Un’app bloatware di Samsung per colpa di un dominio non rinnovato metterebbe a rischio sicurezza milioni di vecchi Galaxy

Infarcire gli smartphone di app preinstallate non affatto necessarie (il cosiddetto bloatware), oltre ad attirare l’ira degli utenti spesso può rivelarsi controproducente anche dal punto di vista della sicurezza.

Chi di voi ricorda S Suggest, il particolare store introdotto da Samsung su tutti i suoi dispositivi Android a partire dai Galaxy S3 che suggeriva nuove applicazioni del Play Store da installare?

Ebbene S Suggest è stata abbandonata nel 2014 dopo soli due anni di vita e così Samsung ha deciso proprio in questi giorni di non rinnovare più il dominio del sito web su cui si appoggiava (ssuggest.com).

Lasciare scadere tale dominio però metterebbe a serio rischio la sicurezza di milioni di utenti Galaxy, come spiegato dal ricercatore João Gouveia della Anubis Labs che lo ha appena acquistato.

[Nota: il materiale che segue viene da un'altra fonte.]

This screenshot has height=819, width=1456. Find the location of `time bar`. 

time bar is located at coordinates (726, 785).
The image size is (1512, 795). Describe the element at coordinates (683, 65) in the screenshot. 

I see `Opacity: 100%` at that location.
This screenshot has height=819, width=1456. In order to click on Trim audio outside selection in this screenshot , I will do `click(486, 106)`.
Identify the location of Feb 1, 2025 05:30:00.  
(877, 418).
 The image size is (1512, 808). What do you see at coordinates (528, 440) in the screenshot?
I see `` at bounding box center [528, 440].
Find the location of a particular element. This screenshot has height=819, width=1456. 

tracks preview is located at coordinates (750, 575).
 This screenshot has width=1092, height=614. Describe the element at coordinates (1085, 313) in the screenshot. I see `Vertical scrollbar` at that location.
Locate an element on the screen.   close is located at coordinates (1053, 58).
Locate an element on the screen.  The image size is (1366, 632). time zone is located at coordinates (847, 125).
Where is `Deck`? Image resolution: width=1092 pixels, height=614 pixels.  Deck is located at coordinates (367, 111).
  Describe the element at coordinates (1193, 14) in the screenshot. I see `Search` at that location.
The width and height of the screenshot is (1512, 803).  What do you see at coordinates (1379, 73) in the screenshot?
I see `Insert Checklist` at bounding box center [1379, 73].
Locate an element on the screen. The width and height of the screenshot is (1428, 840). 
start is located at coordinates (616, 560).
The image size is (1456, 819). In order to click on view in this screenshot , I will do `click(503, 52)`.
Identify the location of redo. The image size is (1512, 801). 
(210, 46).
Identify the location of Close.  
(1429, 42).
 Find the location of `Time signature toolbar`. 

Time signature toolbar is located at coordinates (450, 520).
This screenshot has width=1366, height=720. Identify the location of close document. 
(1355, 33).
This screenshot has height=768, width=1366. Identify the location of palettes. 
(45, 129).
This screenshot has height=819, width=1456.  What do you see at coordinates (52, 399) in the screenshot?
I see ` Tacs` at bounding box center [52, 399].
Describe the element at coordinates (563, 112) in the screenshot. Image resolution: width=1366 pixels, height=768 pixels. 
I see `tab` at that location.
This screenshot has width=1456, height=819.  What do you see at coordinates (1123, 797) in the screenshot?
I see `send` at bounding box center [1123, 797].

L’app S Suggest infatti aveva accesso a numerose autorizzazioni android, alcune anche in grado di installare programmi o riavviare il telefono da remoto.

Autorizzazioni che malintenzionati potrebbero sfruttare per iniettare del codice malevolo una volta appropriatisi del dominio, a cui l’app è ancora collegata e lo rimarrà per sempre a meno che non venga rimossa dai telefoni in cui è presente tramite un aggiornamento software.

E in 24 ore di monitoraggio del dominio João Gouveia ha notato oltre 620 milioni di richieste di accesso provenienti da ben 2,1 milioni di Galaxy.

Samsung è già intervenuta sulla questione sostenendo, senza dare troppi dettagli, che i suoi utenti non sono affatto a rischio.

Ma João Gouveia non è affatto convinto e per questo continuerà a tenere il dominio a meno che Samsung non lo richieda indietro.
Forse la soluzione migliore visto che difficilmente il produttore koreano rilascerà dei nuovi firmware per risolvere del tutto il problema.